Nizar jumped up when he heard Hamas authorities call Zainab's name from the loudspeaker at the crowded Rafah terminal. But border officials quickly told him that US citizens were the only ones allowed to evacuate and that the rest of his family couldn't cross into Egypt. Many families, they said, had been separated for this reason.

“It's just total confusion, nobody understands what is happening,” Nizar said. “There are just tons of families who are very confused and unable to join their relatives and leave.”

The U.S. embassy in Israel didn't immediately respond to a request for comment on the issue of families being separated at the border. Secretary of State Antony Blinken was set to visit Israel on Friday to discuss the conflict.

2023-11-03 03:58 GMT



2023-11-03 03:32 GMT

Israel has said that it is severing all contact with Gaza and will send back all the Palestinian workers employed on its territory to the strip.

Israel’s security cabinet made the announcement late on Thursday (November 2).

“Israel is severing all contact with Gaza. There will be no more Palestinian workers from Gaza,” the cabinet announced.

“Those workers from Gaza who were in Israel on the day of the outbreak of the war will be returned to Gaza,” it said.

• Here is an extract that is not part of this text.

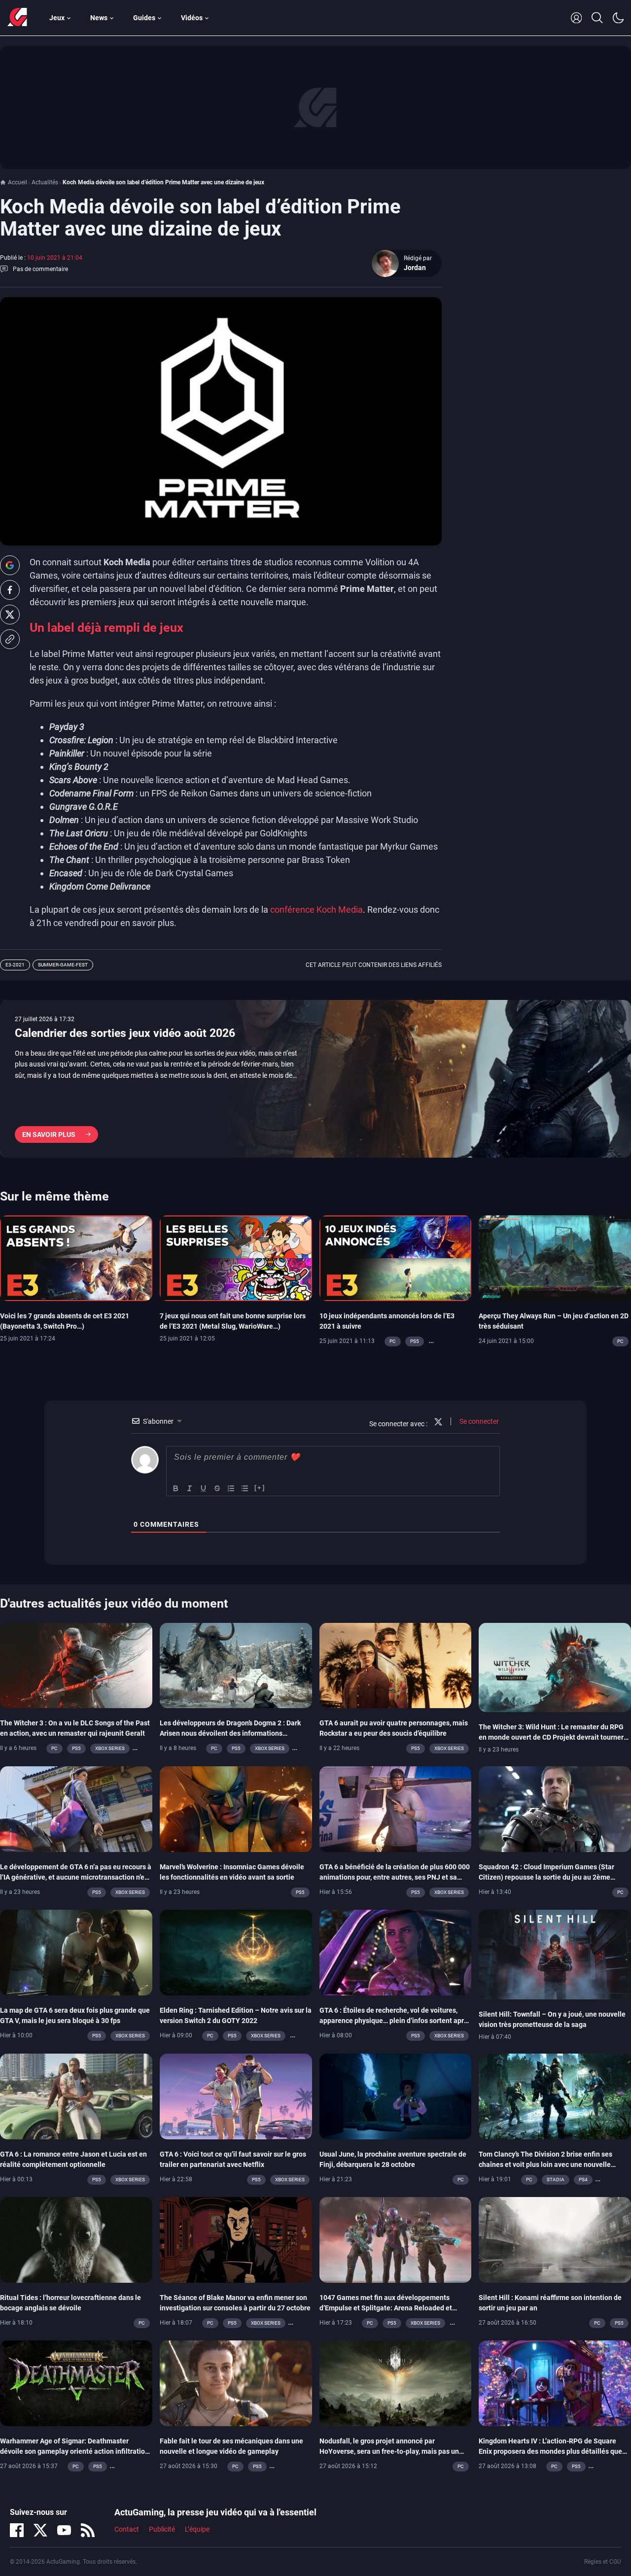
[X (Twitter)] (40, 2530)
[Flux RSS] (88, 2530)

According to Cogat, Israel had issued work permits to over 18,500 Gazans before the Hamas’ October 7 attack, which triggered a full-scale war.

2023-11-03 03:25 GMT

US President Joe Biden on Thursday said that 74 US citizens with dual citizenship have left the Gaza Strip, announcing the development as he dispatched his top diplomat to the Middle East for consultation with Israeli and Jordanian leaders concerning the Israel-Hamas war.

“We got out today 74 American folks out that are dual citizens," Biden said in a brief exchange with reporters as he hosted Dominican Republic President Luis Abinader for an Oval Office meeting. The White House has previously said some 500 to 600 US citizens had been trapped in Gaza since the start of the Oct 7 Israel-Hamas war.

The administration said earlier this week that five Americans were among dozens of dual citizens who were able to get out of the Strip where a humanitarian crisis is unfolding. White House National Security Council spokesman John Kirby said that the administration was hopeful that additional US citizens will be able to leave Gaza on Thursday and the pace of Americans who want to leave will now move at an accelerated pace.